地図の画像もたくさん載っているので、地図が苦手だったり、アレルギーのある人は、読み進めるのはつらいと思います。また、地名の例がたくさん出てくるので、漢字も多いです。地名の漢字は特殊なものが多く、中には読みにくい漢字もあり、もちろん読み仮名はふられているものの、漢字を見ると頭が痛くなるという人には、あまりおすすめできません。地名の由来が主な内容ですので、物事の背景を深く知ることに興味がない人には向いていません。

地名の楽しみをおすすめしたい人

こんな人におすすめ

  • 地図をよく見る人、地図が好きな人
  • 日本の歴史や文化に興味がある人
  • 言葉の成り立ちや、表現に興味がある人
  • 雑学や蘊蓄ネタを仕入れたい人
  • 鉄道が好きな人

全体が地名の話で、具体的な地名がたくさん出てくるので、地図をよく見る人であれば確実に楽しめます。また、地名は、昔の生活に密着しているので、日本の歴史や文化に興味があれば、知識がさらに広がると思います。

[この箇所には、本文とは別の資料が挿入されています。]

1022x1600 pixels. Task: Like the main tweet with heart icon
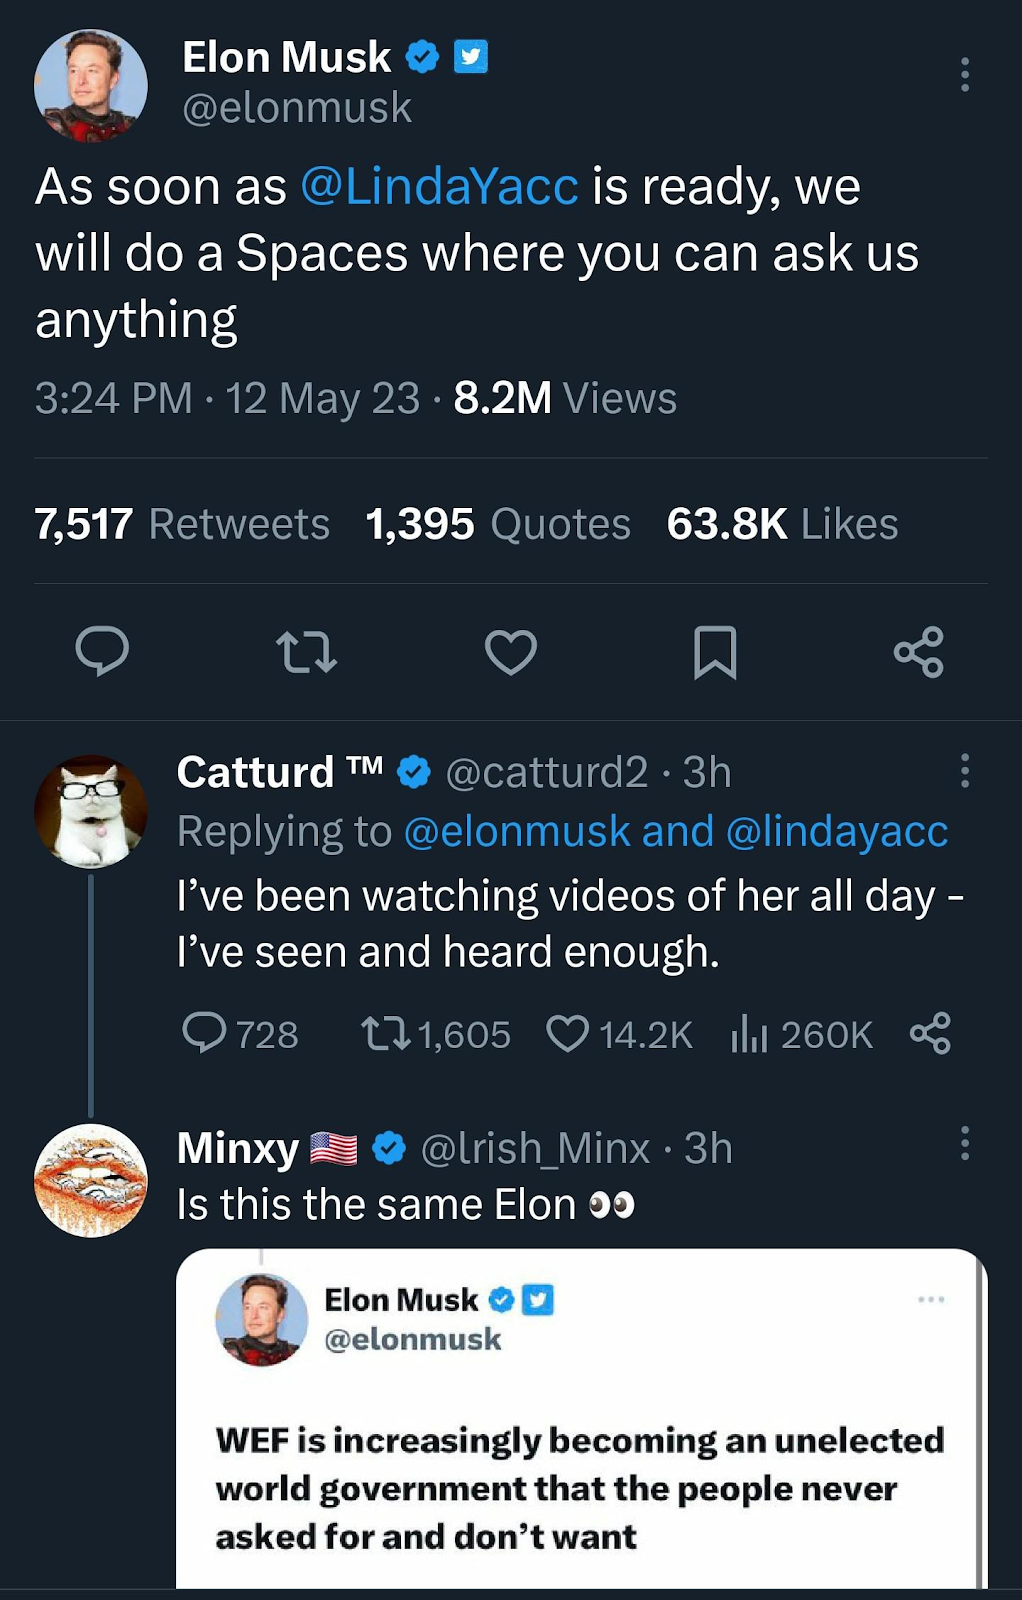click(511, 652)
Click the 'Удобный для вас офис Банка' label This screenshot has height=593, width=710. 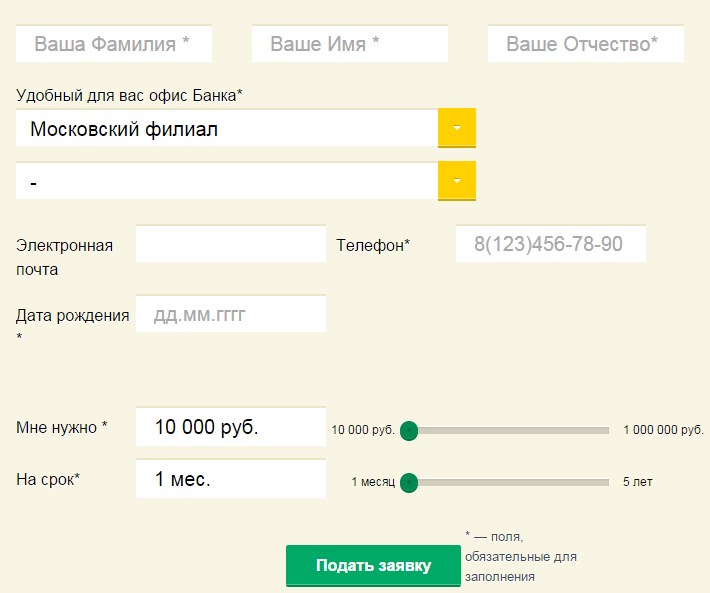tap(130, 95)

地名の成り立ちは、言葉の歴史にもつながる部分があるので、言葉や表現に興味がある人にもおすすめです。雑学としても、良質な内容が詰まっています。少しマニアックな情報ではありますが、地名というとっつきやすい分野なので、さまざまな場でネタにできます。著者は鉄道にも造詣が深く、本書にも駅名などが登場するので、鉄道好きにも楽しめると思います。